Kouprey therefore provides several helper functions that produce regular
expressions that match useful Unicode character ranges. These functions are
named u and U.
The lowercase u function takes a single argument, a string, and
returns a single regular expression that will match a character in the
Unicode block specified by the argument. The uppercase U function
returns the inverse of what would have been returned by a call with the same
argument to the lowercase u function.
The argument to these two functions should be either a Unicode category,
or a block name.
The following categories are recognized:
C - Other
L - Letter
M - Mark
N - Number
P - Punctuation
S - Symbol
Z - Separator
If the argument is a block name, it must be one specified in the Unicode
documentation here, prefixed
by the letters "In" (e.g. "InHalfWidthAndFullWidthForms").
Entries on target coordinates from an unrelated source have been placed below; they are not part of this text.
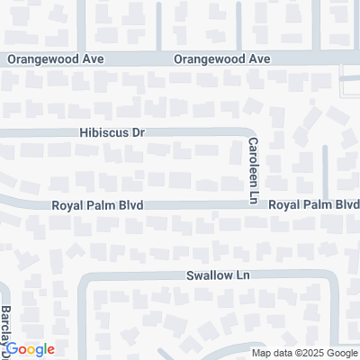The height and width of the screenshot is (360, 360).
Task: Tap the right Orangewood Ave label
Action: click(222, 59)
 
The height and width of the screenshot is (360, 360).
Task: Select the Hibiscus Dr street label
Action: click(111, 132)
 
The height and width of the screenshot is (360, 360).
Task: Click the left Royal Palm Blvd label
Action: click(99, 205)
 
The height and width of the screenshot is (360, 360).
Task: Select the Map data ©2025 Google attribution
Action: click(304, 353)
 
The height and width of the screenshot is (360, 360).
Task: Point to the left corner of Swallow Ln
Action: click(84, 278)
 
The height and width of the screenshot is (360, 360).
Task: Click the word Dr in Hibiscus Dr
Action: click(138, 132)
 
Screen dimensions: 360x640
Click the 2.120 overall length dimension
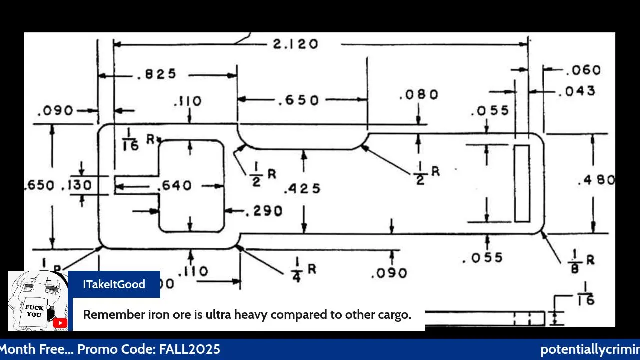pyautogui.click(x=295, y=44)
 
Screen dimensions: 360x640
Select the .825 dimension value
pyautogui.click(x=156, y=74)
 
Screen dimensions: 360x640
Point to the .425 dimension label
pyautogui.click(x=302, y=189)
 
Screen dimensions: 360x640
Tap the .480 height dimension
pyautogui.click(x=596, y=180)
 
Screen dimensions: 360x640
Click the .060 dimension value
pyautogui.click(x=583, y=70)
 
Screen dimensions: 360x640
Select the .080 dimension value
pyautogui.click(x=419, y=95)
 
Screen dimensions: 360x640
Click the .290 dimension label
pyautogui.click(x=264, y=212)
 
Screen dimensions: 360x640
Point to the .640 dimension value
pyautogui.click(x=174, y=186)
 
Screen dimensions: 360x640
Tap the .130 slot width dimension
pyautogui.click(x=76, y=186)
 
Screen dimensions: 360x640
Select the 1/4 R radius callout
pyautogui.click(x=303, y=270)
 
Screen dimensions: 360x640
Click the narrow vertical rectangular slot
pyautogui.click(x=522, y=184)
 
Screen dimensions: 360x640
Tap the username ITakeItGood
pyautogui.click(x=114, y=284)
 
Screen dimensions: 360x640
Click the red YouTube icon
pyautogui.click(x=60, y=323)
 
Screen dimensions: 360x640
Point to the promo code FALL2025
pyautogui.click(x=190, y=350)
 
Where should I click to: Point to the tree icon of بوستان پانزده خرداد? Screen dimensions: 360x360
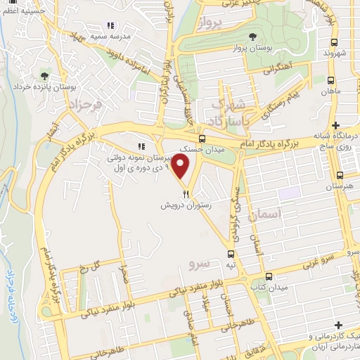[44, 75]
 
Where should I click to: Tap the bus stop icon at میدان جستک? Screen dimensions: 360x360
[202, 139]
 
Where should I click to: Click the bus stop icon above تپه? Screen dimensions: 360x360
[231, 254]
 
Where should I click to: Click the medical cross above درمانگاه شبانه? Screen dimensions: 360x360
[337, 124]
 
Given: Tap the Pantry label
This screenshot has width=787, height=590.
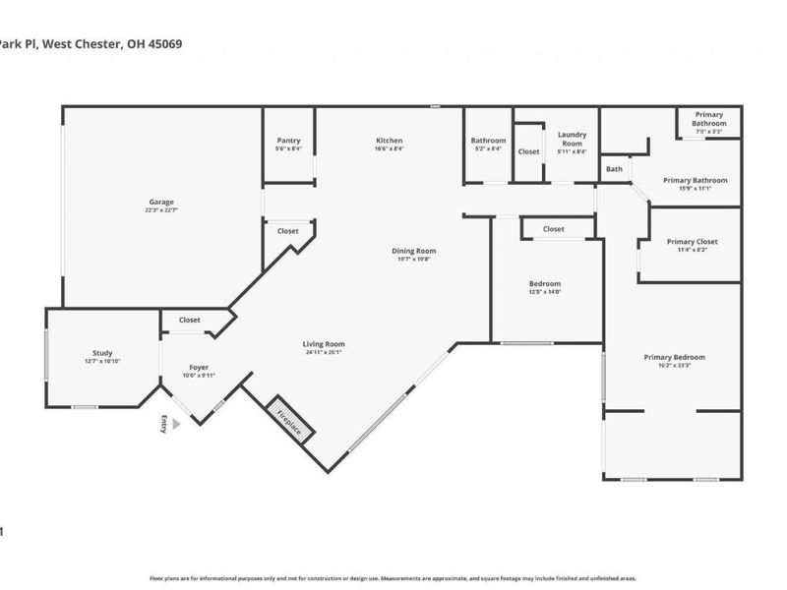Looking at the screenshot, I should coord(288,141).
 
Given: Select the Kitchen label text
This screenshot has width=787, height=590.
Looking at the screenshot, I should coord(389,141).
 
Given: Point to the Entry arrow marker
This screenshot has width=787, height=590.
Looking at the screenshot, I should coord(176,424).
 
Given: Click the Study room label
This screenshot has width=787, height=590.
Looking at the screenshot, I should coord(102,353).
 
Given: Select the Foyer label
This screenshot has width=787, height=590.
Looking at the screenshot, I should coord(199,368).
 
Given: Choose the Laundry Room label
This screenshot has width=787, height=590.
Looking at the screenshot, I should coord(572,139).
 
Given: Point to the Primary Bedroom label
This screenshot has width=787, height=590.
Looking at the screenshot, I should coord(674,357).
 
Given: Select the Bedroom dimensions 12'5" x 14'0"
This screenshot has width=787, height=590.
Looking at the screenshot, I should coord(545,292).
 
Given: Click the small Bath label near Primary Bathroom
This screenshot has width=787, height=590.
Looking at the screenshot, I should coord(614,169).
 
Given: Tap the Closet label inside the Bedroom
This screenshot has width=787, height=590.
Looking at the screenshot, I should coord(554,229).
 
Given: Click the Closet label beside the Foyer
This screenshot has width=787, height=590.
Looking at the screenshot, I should coord(190,321).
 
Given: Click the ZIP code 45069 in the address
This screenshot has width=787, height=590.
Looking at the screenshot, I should coord(162,44).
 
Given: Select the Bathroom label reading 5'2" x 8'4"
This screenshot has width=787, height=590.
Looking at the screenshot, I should coord(488,149).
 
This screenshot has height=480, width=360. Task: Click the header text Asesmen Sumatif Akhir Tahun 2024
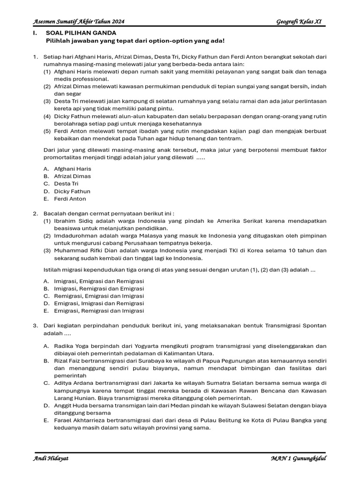click(79, 22)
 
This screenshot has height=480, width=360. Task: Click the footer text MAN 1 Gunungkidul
click(298, 458)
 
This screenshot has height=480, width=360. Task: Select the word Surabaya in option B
click(135, 361)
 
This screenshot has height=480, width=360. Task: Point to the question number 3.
click(35, 325)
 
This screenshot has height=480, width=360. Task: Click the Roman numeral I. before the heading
click(35, 33)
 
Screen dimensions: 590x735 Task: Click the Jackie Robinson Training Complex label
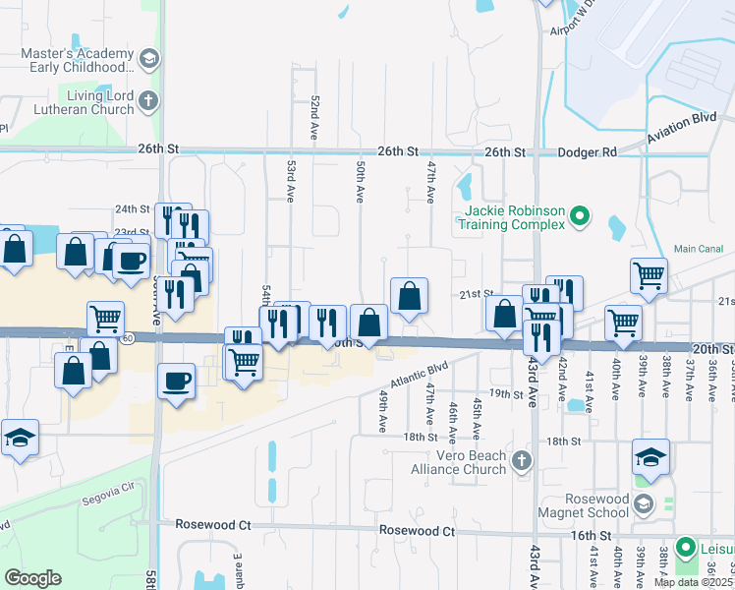click(x=510, y=216)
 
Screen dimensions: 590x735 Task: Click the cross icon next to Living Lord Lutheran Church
click(x=148, y=100)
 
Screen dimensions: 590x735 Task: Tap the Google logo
click(x=32, y=577)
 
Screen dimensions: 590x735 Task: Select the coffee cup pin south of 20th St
click(x=176, y=382)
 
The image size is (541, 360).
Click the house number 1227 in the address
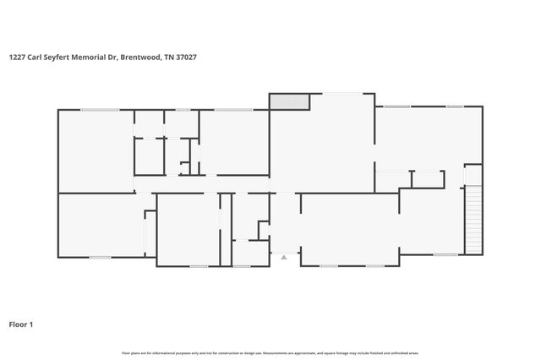point(17,57)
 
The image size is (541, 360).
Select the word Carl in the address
point(39,57)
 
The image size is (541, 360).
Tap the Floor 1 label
point(21,325)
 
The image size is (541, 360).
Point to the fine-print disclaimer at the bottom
point(270,352)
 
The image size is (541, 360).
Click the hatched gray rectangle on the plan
point(289,101)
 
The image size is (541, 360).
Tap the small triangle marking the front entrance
point(284,256)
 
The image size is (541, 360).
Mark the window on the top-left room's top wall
point(99,109)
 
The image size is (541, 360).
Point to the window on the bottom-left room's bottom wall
point(100,257)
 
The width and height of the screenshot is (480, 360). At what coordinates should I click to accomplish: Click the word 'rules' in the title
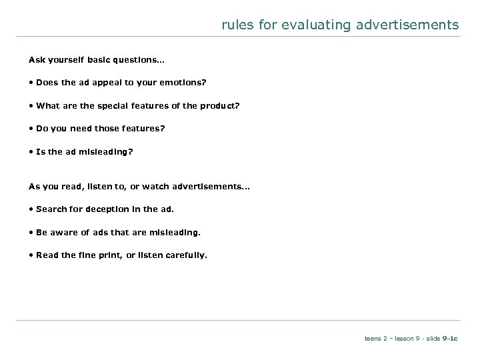pyautogui.click(x=235, y=25)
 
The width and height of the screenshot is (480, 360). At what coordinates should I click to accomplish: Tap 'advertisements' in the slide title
pyautogui.click(x=406, y=25)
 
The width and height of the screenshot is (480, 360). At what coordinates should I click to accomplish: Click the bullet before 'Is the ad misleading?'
pyautogui.click(x=31, y=151)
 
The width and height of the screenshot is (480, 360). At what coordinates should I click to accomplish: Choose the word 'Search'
pyautogui.click(x=51, y=209)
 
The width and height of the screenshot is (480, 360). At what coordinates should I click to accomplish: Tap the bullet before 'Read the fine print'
pyautogui.click(x=31, y=255)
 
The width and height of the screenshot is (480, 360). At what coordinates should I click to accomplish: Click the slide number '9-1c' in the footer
pyautogui.click(x=449, y=339)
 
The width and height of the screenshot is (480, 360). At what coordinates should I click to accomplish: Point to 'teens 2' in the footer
pyautogui.click(x=375, y=339)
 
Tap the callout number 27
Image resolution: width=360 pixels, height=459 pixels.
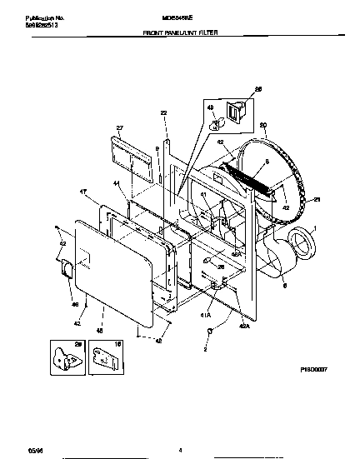120,129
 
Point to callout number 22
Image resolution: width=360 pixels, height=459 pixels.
163,112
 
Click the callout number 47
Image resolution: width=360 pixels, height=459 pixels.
83,192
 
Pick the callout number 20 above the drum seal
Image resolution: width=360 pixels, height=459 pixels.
262,126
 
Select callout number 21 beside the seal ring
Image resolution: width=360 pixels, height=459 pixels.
316,200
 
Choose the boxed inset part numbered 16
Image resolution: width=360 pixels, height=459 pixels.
103,357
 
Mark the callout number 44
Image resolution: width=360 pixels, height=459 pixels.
117,182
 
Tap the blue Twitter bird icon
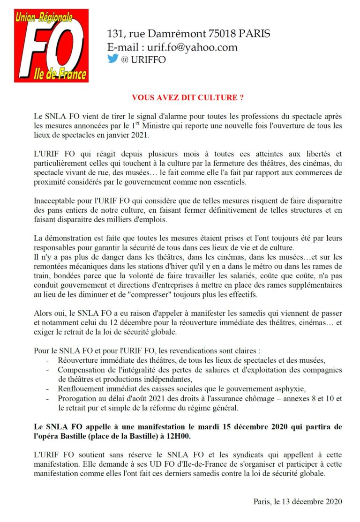coord(112,59)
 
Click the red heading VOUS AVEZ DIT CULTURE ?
coord(188,97)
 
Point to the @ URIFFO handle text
coord(143,60)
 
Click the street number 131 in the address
coord(115,34)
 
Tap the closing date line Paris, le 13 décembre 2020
coord(298,501)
Block names are not case sensitive. Spaces, underscores, hyphens, and carets
can be inserted anywhere; these will be stripped out before use.
As a quick example, this sample grammar rule would match any sequence of
Unicode letters and numbers that begins with a letter:
[u("L"), Any(Or(u("L"), u("N")))]
3.2 Combinators
The real power of Kouprey comes from using parser combinators. Parser
combinators are functions that take a rule (or collection of rules) and returns
a new function that is then used to test input.
The following combinators are provided in Kouprey. They are in the
com.deadpixi.kouprey object, so by convention this object is placed
in the variable resolution chain using a with statement.
3.2.1 And (rule)
The And combinator is a type of assertion. It consumes no input.
Instead, it parses according to the rule passed into it and returns whether or
not that rule is true at the current offset into input, but does not consume
any input in the course of parsing.
And is also known as a lookahead assertion.
For example, this rule would match the word "Hello" only if it is followed by
"World", but the "World" portion would not be included in the match:
["Hello", And("World")]
3.2.2 Any (rule)
The Any combinator ensures that the rule passed to it is matched
any number of times, including zero times, in a row. The combinator matches
the longest possible sequence of symbols, and all of them are included in the
returned match.
For example, this rule would match any number of decimal digits, including no
digits:
Any(/^[0-9]/);
3.2.3 Balanced (beginning, end, esc)
The Balanced combinator takes two or three string arguments. It consumes
the longest possible sequence that is surrounded by a balanced number of
beginning and end symbols.
In other words, a call like this:
Balanced("(*", "*)")
Would match a Pascal-style comment, and would also match comments nested within
comments.
If the third argument, esc, is provided, then beginning and ending
sequences may be escaped by that sequence. In other words, any beginning or
ending sequence prefixed by the esc sequence are not counted for
the purposes of balanced delimiters.
3.2.4 End ()
The End combinator matches the end of input. Therefore, the entire
pattern up until the invocation of this combinator must be the last thing in
the input stream.
For example, this rule would match the world "Bye", if and only if it is the
last thing before the end of input:
["Bye", End()]
3.2.5 Forward (name)
The Forward function isn't really a combinator. It doesn't appear in
grammar production definitions. Instead, it is used at the beginning of a
grammar to declare rules by name, in case they must be referred to before
being defined.
The Forward function returns a function that looks up the rule at parse time.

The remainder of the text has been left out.